Gilbert Diendéré, le général félon, tout apeuré, après s’être réfugié chez le nonce apostolique pour éviter d’être sommairement exécuté par ses frères d’armes, bombe aujourd’hui le torse au tribunal militaire, toute honte bue. Pour moins que cela, des officiers supérieurs se sont tiré une balle dans le crâne.
Avant lui, c’est son mentor, l’ex-capitaine Blaise Compaoré, qui a fui son pays sous la pression d’une insurrection populaire.
Oumarou Sadou, le désormais ex-chef d’état-major général des armées, devant autant de morts dans le rang de ses soldats du fait des terroristes, devait rendre le tablier pour son honneur. Il a préféré attendre d’être remercié, forcé à débarquer d’un navire sur lequel il brillait par son incompétence à faire avancer l’équipage.
A sa suite, point n’est besoin de perdre de temps pour limoger les ministres de la Sécurité et de la Défense.
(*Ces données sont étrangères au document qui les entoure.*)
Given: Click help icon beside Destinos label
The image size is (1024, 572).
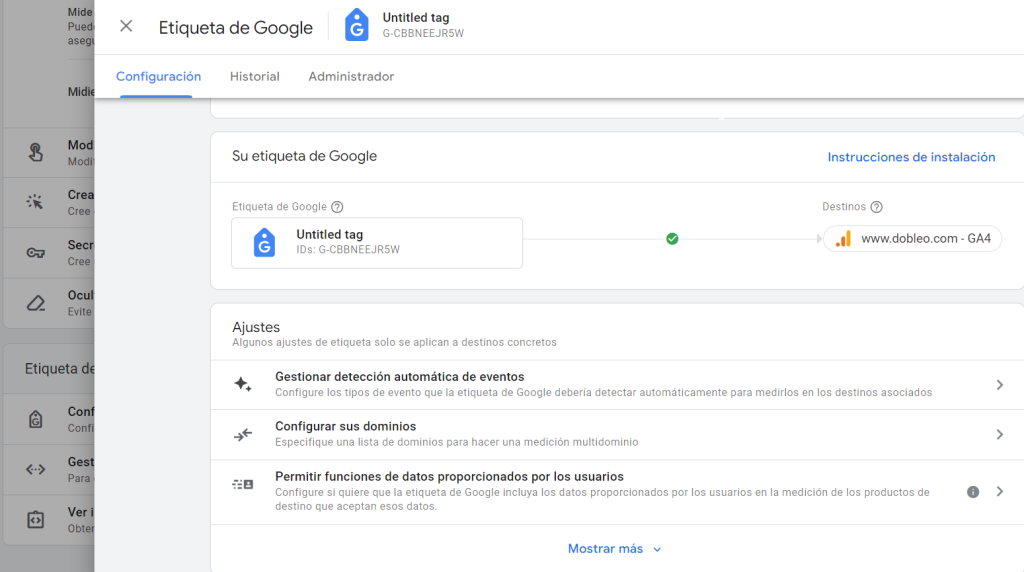Looking at the screenshot, I should point(877,207).
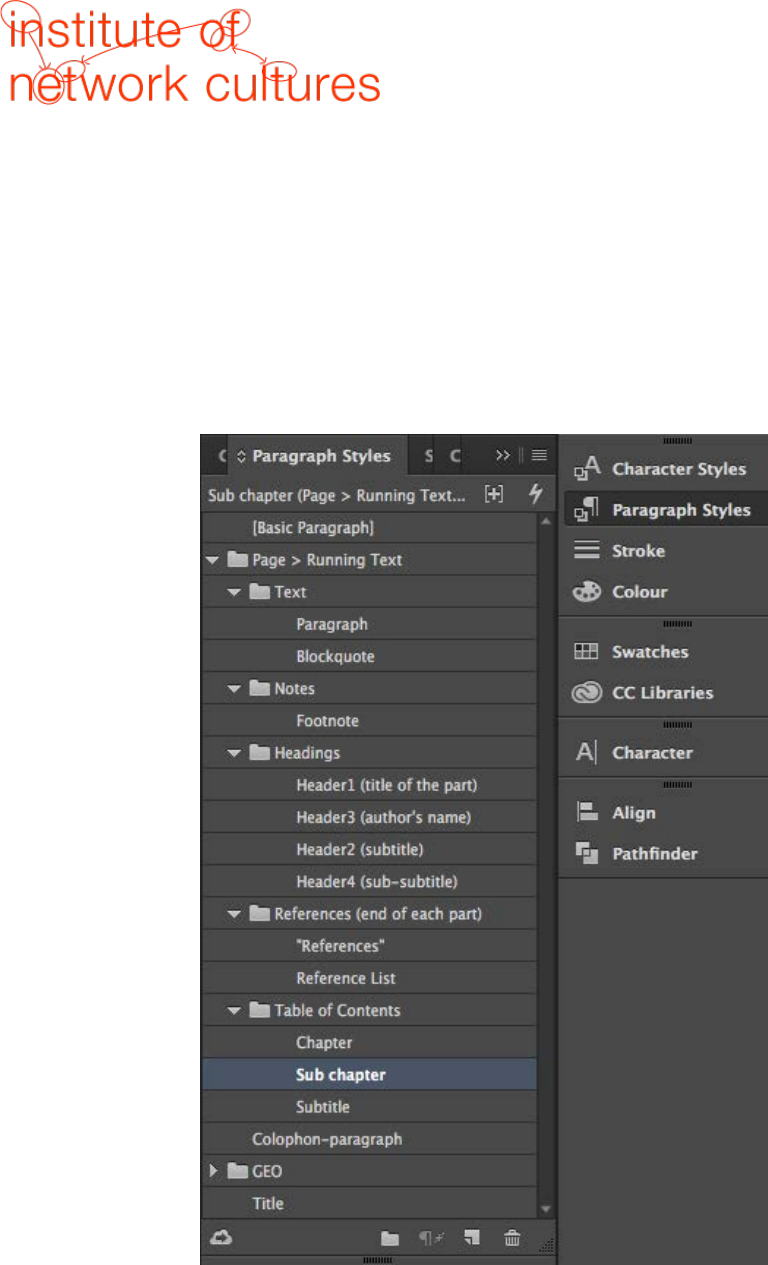The height and width of the screenshot is (1265, 768).
Task: Open the Pathfinder panel icon
Action: pyautogui.click(x=587, y=854)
Ils doivent reconnaître leurs limites à endiguer le terrorisme. Bien évidemment, chaque Burkinabè a un rôle capital à jouer dans cette guerre asymétrique. Cependant, certaines décisions au plus haut sommet impactent la lutte contre « les fous de Dieu ».
Par ailleurs, manquant cruellement de modestie, des ministres de Roch Marc Christian Kaboré, par médias interposés, dans des discours teintés d’arrogance et de suffisance, contribuent à rendre sa gouvernance impopulaire, pire que sous l’ère Compaoré.
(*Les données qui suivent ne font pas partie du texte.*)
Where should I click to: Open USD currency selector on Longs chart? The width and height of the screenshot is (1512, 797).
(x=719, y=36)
Parmi eux, un certain Eric Bougma, alias Bulldozer, qui attribue la paternité de tous les grands chantiers routiers à Roch Marc Christian Kaboré. Le ridicule s’incline devant cette prouesse monstrueusement mensongère du ministre des Infrastructures. Pourtant sur le terrain, la pléthore de chantiers ne rime pas avec qualité des ouvrages. Des routes sans canaux d’évacuation, du bitume à peine revêtu se dégradant en un clin d’œil, des ouvrages dont les délais d’exécution sont largement dépassés…autant de griefs connus au ministère de cet éloquent griot de la république.
Un tour dans le Burkina profond confirme des deals mafieux dans l’exécution des marchés publics. Des entreprises qui peinent à s’assumer se voient attribuer de nouveau des marchés juteux, au grand dam des populations.
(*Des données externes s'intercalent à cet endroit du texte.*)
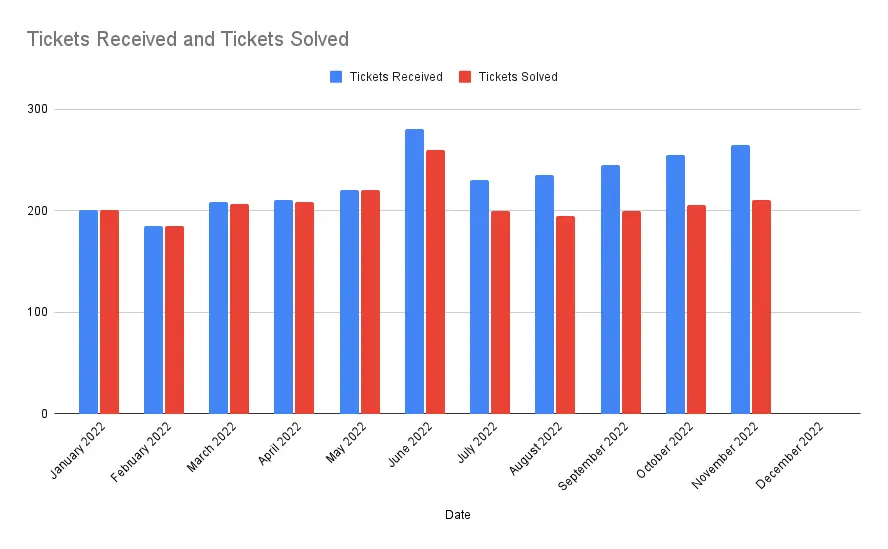Click the red Tickets Solved legend swatch
888x549 pixels.
click(x=465, y=77)
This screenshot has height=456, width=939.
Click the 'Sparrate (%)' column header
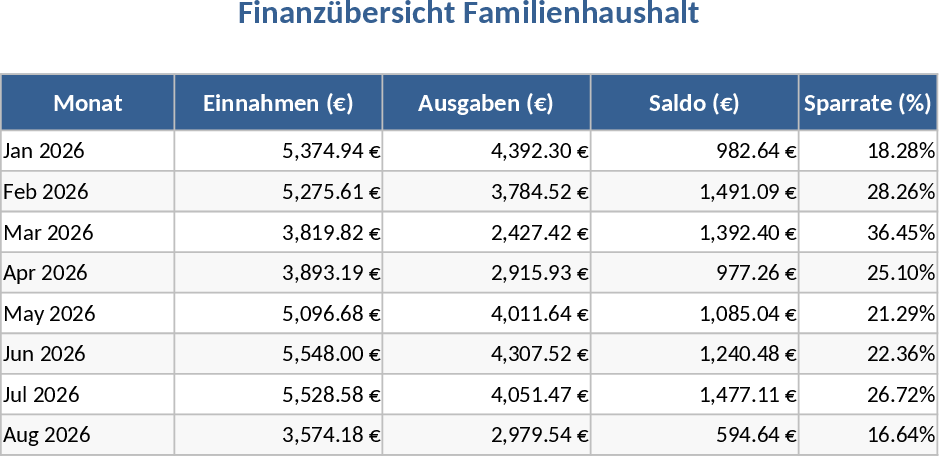point(867,103)
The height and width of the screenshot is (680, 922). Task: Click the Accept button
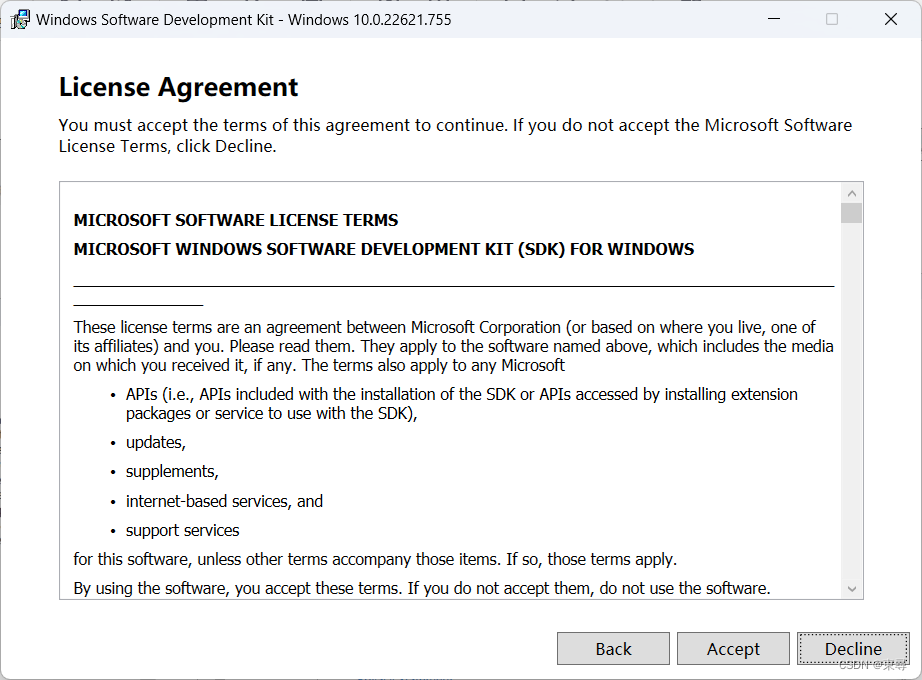[733, 648]
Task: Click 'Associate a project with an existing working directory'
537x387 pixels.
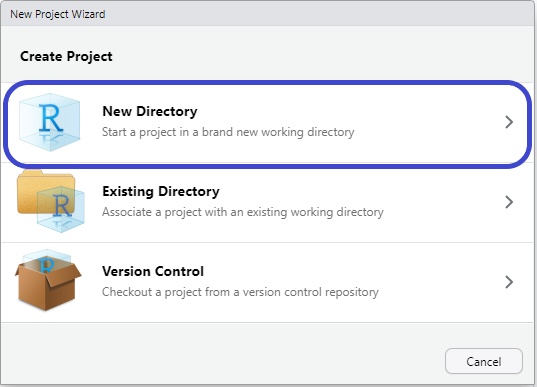Action: (243, 212)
Si, devant autant de lâcheté et d’irresponsabilité, le président Kaboré égrène le chapelet du silence et du laxisme, il faudrait craindre, à côté des défis sécuritaires, une grogne sociale perpétuelle qui pourrait lui être fatale.
A l’orée d’un remaniement ministériel, nombreux sont les acteurs politiques à avoir recours aux pouvoirs occultes pour se maintenir sur la barque. Certains toquent à la porte de «Sa Majesté», espérant qu’il puisse intercéder auprès du chef de l’Etat pour leur survie dans le landerneau des régnants.
Entre un entourage compétent et des conseillers suicidaires, Roch doit trouver la solution.